**Records provided**:
####################

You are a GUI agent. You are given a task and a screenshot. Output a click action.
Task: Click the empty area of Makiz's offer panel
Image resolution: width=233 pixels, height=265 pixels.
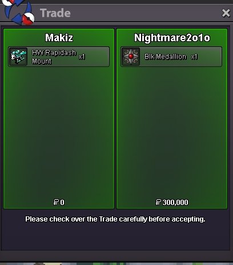pyautogui.click(x=59, y=132)
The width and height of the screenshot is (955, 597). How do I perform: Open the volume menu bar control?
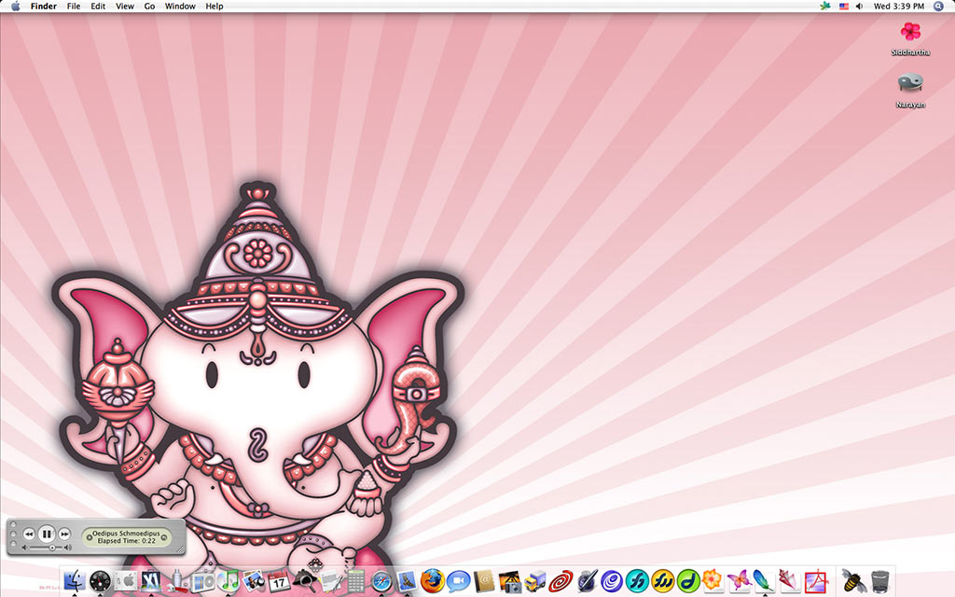tap(859, 7)
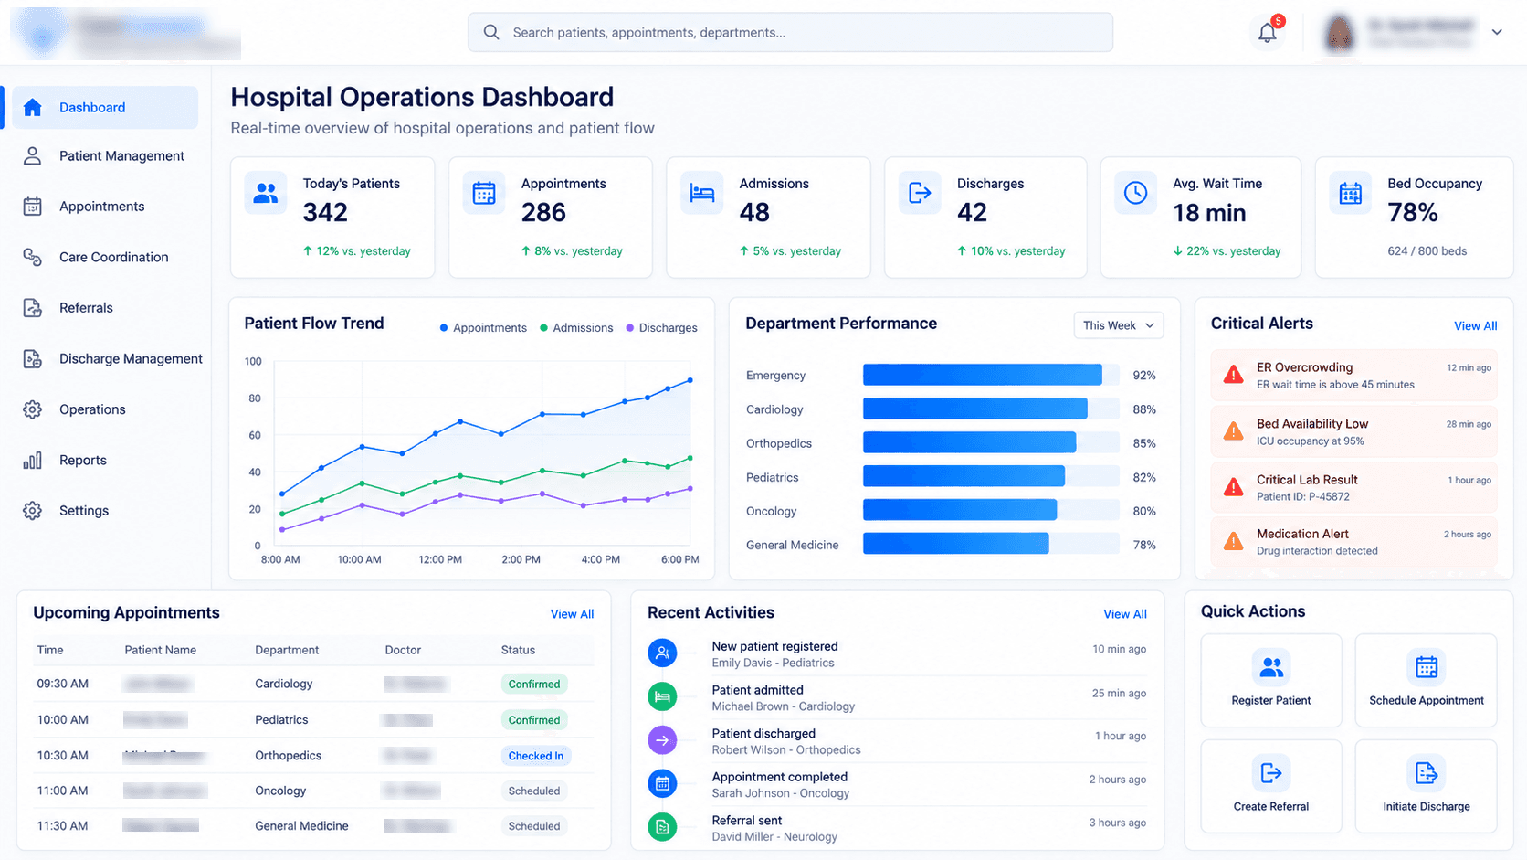Screen dimensions: 1527x860
Task: Click the Today's Patients people icon
Action: coord(266,193)
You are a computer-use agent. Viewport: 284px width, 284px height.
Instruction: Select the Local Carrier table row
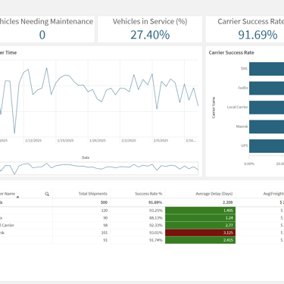click(142, 225)

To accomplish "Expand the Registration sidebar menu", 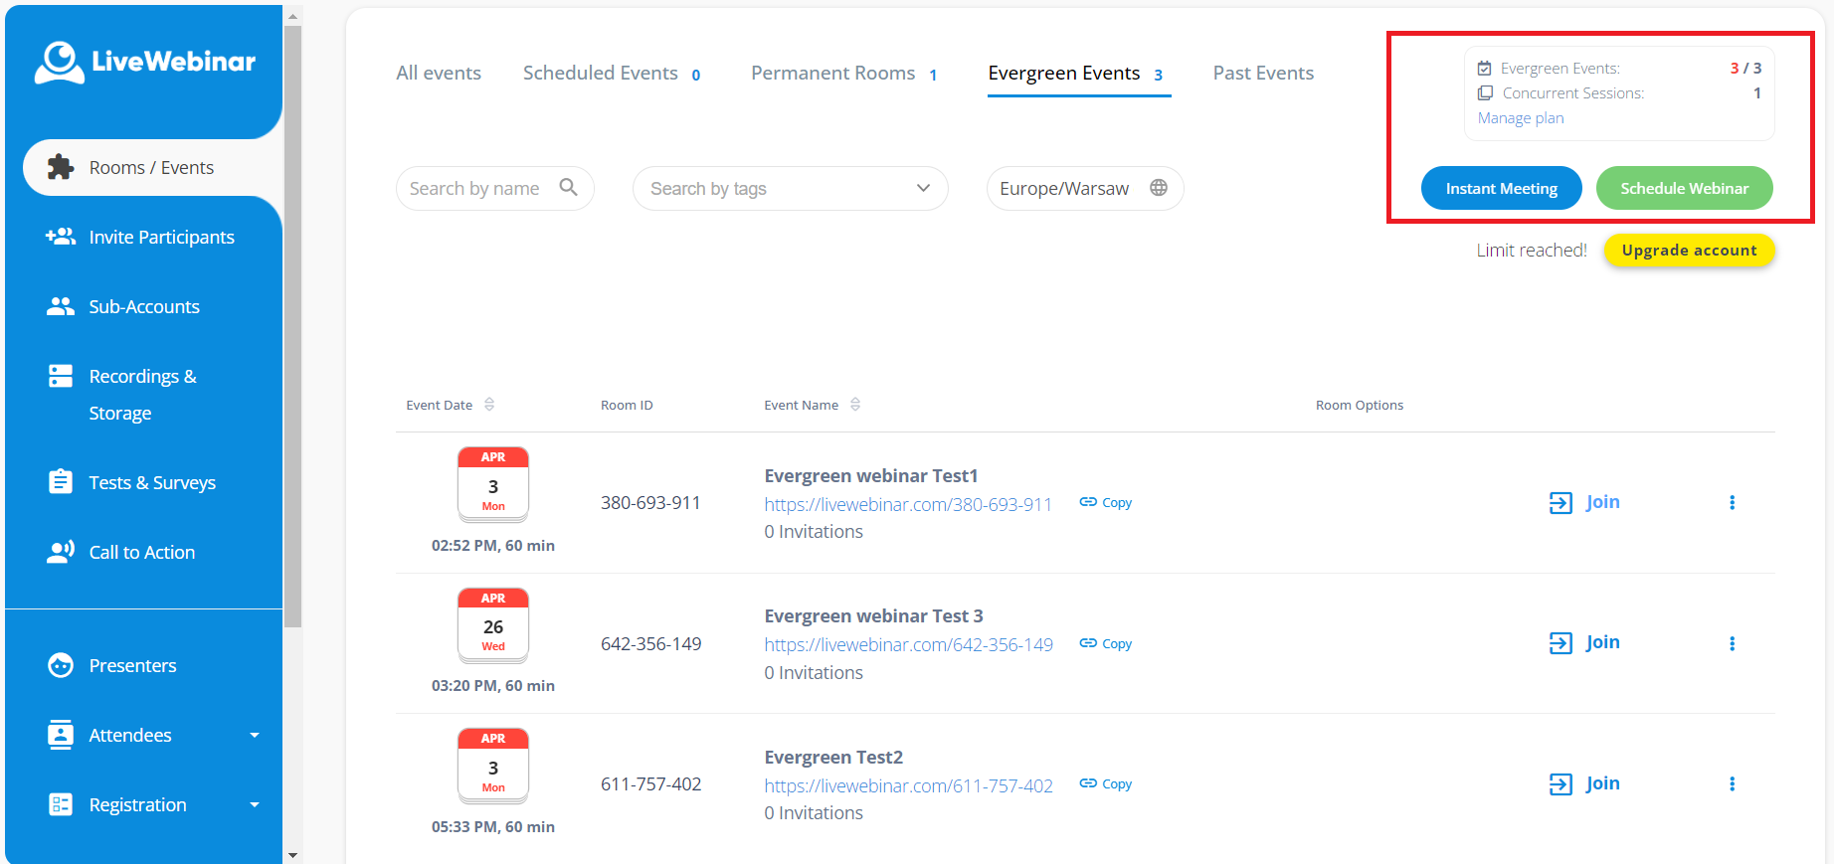I will [254, 805].
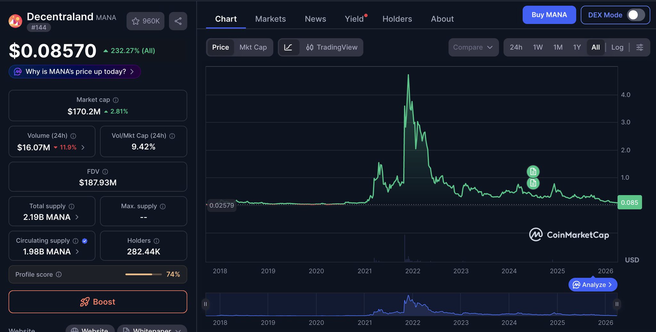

####################

**Required action**:
Gather up every line from the listing above in which the word "agent" occurs.

**Your response**:
You are a GUI agent. You are given a task and a screenshot. Output a click action.
You are a computer-use agent. Viewport: 284px width, 284px height.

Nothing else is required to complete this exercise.